Monday, May. 03, 1982
Rushes
THE LONG GOOD FRIDAY
Bob Hoskins is a galvanically repellent actor. Hoskins (seen on PBS in BBC's Pennies from Heaven and Othello) has a torpedo-shaped head attached to a bulldog's body. He moves, and barks out his dialogue, with the arrogant energy of Cagney and Robinson, but with precisely none of their charm. In The Long Good Friday, Hoskins gets to play a Little Hitler of the London underworld out to make a killing in real estate while some mysterious rivals make more spectacular killings of his henchmen. Director John Mackenzie's idea of subtle menace is to show a victim's hand nailed to the floor; and Hoskins, in moments of stress, is too quick to bare his lower teeth and gnar.
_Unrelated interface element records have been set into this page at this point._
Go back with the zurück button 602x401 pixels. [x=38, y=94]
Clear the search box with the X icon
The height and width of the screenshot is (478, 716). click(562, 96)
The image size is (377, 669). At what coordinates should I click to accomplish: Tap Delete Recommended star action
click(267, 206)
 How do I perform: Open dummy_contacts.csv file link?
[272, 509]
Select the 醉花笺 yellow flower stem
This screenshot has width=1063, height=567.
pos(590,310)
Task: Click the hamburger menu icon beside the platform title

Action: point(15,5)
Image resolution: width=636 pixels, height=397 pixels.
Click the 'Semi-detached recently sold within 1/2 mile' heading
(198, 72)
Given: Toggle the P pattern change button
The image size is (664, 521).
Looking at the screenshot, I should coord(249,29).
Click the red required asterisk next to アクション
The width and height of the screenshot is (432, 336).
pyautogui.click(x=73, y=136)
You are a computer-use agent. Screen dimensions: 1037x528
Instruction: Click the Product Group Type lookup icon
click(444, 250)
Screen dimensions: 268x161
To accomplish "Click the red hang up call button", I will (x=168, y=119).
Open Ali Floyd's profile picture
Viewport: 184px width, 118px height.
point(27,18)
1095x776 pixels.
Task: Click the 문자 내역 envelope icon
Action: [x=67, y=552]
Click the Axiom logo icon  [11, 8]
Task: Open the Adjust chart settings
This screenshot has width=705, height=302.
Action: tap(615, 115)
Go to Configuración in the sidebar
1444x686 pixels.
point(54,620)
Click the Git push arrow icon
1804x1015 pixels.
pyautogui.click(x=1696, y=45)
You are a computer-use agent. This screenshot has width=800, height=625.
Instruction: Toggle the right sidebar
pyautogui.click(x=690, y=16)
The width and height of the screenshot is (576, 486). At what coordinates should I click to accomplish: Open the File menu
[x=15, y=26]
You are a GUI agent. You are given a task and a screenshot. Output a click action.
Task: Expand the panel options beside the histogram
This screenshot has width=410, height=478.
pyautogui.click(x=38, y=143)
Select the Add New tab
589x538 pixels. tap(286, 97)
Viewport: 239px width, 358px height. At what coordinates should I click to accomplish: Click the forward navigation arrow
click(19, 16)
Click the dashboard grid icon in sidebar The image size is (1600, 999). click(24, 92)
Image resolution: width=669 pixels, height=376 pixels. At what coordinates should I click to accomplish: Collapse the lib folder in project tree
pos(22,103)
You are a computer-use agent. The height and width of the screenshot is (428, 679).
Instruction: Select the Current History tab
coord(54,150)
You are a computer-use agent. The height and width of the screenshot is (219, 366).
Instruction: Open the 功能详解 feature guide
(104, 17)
Even then, he is oddly entertaining to watch--rather like a vole making a predatory lunge and landing in a coyote's open mouth.
WRONG IS RIGHT
What is it about TV news that makes otherwise cogent screenwriters go bananas? Paddy Chayefsky lost his grip on dramaturgy when he constructed his Network. Now Richard Brooks (Elmer Gantry, In Cold Blood) heaves a harangue about world politics and the media, and it is one desperate muddle. Sean Connery plays a superstar reporter who bears messages not only to millions of viewers but, Haiglike, from heads of state to thugs of war. The fate of the world hangs in the balance. What does not balance is Brooks' Strangelovian mix of comic terror and terrorist comedy. Give him points for honest outrage, and comfort him with polls showing that while most Americans get most of their news from TV, they pay blessed little attention to it.
A LITTLE SEX
You thought the notion of New York as Fun City died with the Lindsay administration? No such thing. In A Little Sex, Manhattan is still where a coupla crazy kids can get their Wasp jollies while jogging through Central Park, skateboarding past the Chrysler Building and making love in an apartment the size of the Metropolitan Museum's Egyptian wing. He (Tim Matheson) is a young Mad Ave. careerist. She (Kate Capshaw, whose resemblance to both Julie Christie and Diane Keaton makes her odds-on favorite as Warren Beatty's next costar) teaches at a girls' private school. They get married. His eye still wanders. Her eyes narrow. It has all been said before, most eloquently by Irwin Shaw in his 1939 story "The Girls in Their Summer Dresses." Writer Robert De Laurentis and Director Bruce Paltrow have no such ambitions; instead they have made an R-rated sitcom. Early on, our hero is advised that "even bad sex is good." Maybe, but A Little Sex isn't.